Drinks firms Britvic and Fever-Tree have warned of soaring cost pressures as supply chain problems and rising inflation take their toll.
Mixer maker Fever-Tree saw its shares slump 13% at one stage on Thursday after it said this year’s profit margins will be hit by rising costs.
The tonic firm said it is “now clear that cost headwinds in 2022 will be more significant than we anticipated”, which will leave margins broadly flat and see underlying earnings at between £69 million and £72 million.
The alert for the year ahead took the shine off a 2021 update which revealed that revenues jumped 23% to £311.1 million, with UK sales up 15%.
Revenues are expected to grow to between £355 million and £365 million in 2022, but this is not enough to offset the inflation hit.
Fever-Tree chief executive Tim Warrillow said: “The group continues to deliver impressive growth in every one of our key markets; however, I am of course mindful that short-term logistics challenges and cost pressures remain, along with on-trade restrictions, albeit at a much lower level than this time last year.”
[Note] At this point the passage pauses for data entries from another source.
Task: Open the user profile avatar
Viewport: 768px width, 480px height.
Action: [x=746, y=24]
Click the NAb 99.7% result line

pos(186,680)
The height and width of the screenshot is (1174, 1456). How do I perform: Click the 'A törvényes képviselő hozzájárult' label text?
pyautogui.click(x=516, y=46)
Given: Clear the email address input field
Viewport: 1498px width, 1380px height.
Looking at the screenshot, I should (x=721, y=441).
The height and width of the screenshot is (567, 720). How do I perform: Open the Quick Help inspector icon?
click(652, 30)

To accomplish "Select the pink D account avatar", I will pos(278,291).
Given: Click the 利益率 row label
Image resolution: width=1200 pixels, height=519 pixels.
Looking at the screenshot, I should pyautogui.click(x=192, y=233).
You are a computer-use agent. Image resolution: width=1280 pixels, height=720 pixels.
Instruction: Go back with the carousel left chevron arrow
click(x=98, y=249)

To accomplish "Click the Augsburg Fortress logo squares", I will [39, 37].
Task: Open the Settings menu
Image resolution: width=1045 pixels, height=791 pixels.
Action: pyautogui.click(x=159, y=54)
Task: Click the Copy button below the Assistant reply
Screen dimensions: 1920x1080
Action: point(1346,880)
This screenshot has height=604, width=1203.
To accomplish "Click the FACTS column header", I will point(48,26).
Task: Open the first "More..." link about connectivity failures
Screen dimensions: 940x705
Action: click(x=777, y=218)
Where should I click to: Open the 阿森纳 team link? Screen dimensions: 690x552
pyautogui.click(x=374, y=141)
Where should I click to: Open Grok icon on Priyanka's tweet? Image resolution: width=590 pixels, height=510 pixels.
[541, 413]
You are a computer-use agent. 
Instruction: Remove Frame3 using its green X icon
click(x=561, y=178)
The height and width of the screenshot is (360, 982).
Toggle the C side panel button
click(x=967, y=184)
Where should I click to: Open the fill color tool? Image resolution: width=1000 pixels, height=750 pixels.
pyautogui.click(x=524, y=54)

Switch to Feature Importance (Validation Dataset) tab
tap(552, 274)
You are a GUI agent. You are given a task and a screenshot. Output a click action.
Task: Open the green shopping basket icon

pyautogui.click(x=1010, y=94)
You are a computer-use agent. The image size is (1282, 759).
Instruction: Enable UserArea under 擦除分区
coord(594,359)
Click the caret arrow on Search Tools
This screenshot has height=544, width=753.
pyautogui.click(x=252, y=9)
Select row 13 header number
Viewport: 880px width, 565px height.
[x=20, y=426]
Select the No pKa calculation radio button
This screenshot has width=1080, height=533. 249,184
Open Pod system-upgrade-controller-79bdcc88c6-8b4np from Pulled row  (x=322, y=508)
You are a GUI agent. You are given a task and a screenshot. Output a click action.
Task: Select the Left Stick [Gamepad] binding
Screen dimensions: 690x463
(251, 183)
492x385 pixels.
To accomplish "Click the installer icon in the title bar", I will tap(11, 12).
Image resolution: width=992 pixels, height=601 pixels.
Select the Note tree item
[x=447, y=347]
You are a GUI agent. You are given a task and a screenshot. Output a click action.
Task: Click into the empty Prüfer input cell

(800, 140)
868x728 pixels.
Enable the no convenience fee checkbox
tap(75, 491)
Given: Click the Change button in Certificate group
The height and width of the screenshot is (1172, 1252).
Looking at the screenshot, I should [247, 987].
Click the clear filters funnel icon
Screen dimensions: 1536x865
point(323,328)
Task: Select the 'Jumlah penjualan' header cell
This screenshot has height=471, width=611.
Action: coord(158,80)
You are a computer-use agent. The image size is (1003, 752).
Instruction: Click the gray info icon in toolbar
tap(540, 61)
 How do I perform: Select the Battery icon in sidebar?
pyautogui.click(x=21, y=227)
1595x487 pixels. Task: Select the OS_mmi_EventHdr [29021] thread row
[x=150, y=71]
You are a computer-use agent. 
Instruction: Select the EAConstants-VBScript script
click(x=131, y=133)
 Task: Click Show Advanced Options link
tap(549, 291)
We remain focused on minimising the impact on our business through a combination of revenue management, smart procurement and disciplined cost controlBritvic
Robinsons squash and J2O maker Britvic also flagged rising costs “across the business” as supply chain troubles push up ingredients and transport prices across the sector, combined with rocketing fuel and energy costs.
But Britvic gave assurances that it is working hard to mitigate the hit.
“We remain focused on minimising the impact on our business through a combination of revenue management, smart procurement and disciplined cost control,” it said.
The group’s first-quarter update showed revenues jumping 16.5% to £373.9 million in the three months to December 31 on a constant currency basis, and 12.8% higher versus two years ago before the pandemic struck.
The rise was driven by a strong performance in its Great Britain division, with revenues up 17.1% as sales in supermarkets and convenience stores remained strong.
It said UK and Ireland demand in the so-called out-of-home market was affected in December by the spread of the Omicron coronavirus variant and less socialising, but it hopes this will continue to recover back to 2019 levels as restrictions have since been eased.
The Britvic results came ahead of the company’s annual shareholder meeting, held on Thursday morning.
Investors were unimpressed with the pay packets being awarded to executives and showed their displeasure, with nearly a third of shareholders voting against the remuneration report.